Once the electronic device has provided voice feedback for every element in the queue generated by the speech scheduler (e.g., once the queue is empty), the electronic device may move to no_ready_queue step 1216. At no_ready_queue step 1216, the electronic device may receive an indication that the queue of speakable items is empty from the speech scheduler (e.g., a no_ready_queue variable). From no_ready_queue step 1216, the electronic device may move to PostSpeakTimeout state 1218. At state 1218, the electronic device may pause for a second timeout. During the timeout, the electronic device may perform any suitable operation, including for example preparing other audio for playback, initializing an operation selected by a user (e.g., in response to detecting a selection instruction for one of the displayed and spoken menu options), or any other suitable operation. The electronic device may instead or in addition return audio output from a ducked or faded mode (e.g., enabled during PreSpeakTimeout state 1206 to a normal mode for playing back audio or other media). Alternatively, the electronic device may resume the playback of paused media. The electronic device may remain in PostSpeakTimeout state 1218 for any suitable duration, including for example a duration in the range of 0 ms to 500 ms (e.g., 100 ms). Once the first timeout associated with PostSpeakTimeout state 1218 has lapsed, the electronic device move to Resume step 1220 to return to Idle state 1202.

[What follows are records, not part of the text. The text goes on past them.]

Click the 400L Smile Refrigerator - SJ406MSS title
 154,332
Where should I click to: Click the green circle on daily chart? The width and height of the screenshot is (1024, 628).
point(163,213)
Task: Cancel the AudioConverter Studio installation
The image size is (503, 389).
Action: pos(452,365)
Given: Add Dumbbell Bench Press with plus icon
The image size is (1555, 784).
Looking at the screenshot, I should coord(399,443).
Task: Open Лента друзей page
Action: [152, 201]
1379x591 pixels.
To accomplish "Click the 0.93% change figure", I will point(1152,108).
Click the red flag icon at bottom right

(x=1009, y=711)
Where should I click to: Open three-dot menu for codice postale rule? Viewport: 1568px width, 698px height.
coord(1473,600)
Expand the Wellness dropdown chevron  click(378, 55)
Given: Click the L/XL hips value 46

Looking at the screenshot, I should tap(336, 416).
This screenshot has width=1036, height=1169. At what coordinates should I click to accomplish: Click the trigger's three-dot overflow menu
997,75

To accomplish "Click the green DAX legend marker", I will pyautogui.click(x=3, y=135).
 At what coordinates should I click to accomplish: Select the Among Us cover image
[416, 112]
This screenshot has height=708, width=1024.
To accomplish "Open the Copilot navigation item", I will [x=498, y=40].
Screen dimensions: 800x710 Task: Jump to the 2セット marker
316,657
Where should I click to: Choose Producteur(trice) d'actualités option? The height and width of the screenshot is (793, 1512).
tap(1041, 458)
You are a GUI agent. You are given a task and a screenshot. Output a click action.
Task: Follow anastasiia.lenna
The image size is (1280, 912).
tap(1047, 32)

In some embodiments, the electronic device may detect a transaction (e.g., described above) while in PostSpeakTimeout state 1218 and move to Update step 1222. Update step 1222 may include some or all of the features of Update step 1214. At Update step 1222, the electronic device may update the variables or fields associated with providing voice feedback to conform to the display resulting from the transaction. For example, the speech scheduler may update the speakable elements, and the order of speakable elements for which to provide voice playback based on the display after the transaction, in an updated voice feedback queue. In some embodiments, the electronic device may in addition determine the portion of the updated queue, starting with the first speakable element of the queue, that matches the initial voice feedback queue (e.g., prior to step 1222), and identify the current speakable element for which voice feedback is being provided (e.g., as described above in connection with Update step 1214). The electronic device may then return to Speaking state 1210 and provide voice feedback for the speakable elements of the updated queue, for example beginning with the first speakable element of the queue after the determined portion of shared speakable elements.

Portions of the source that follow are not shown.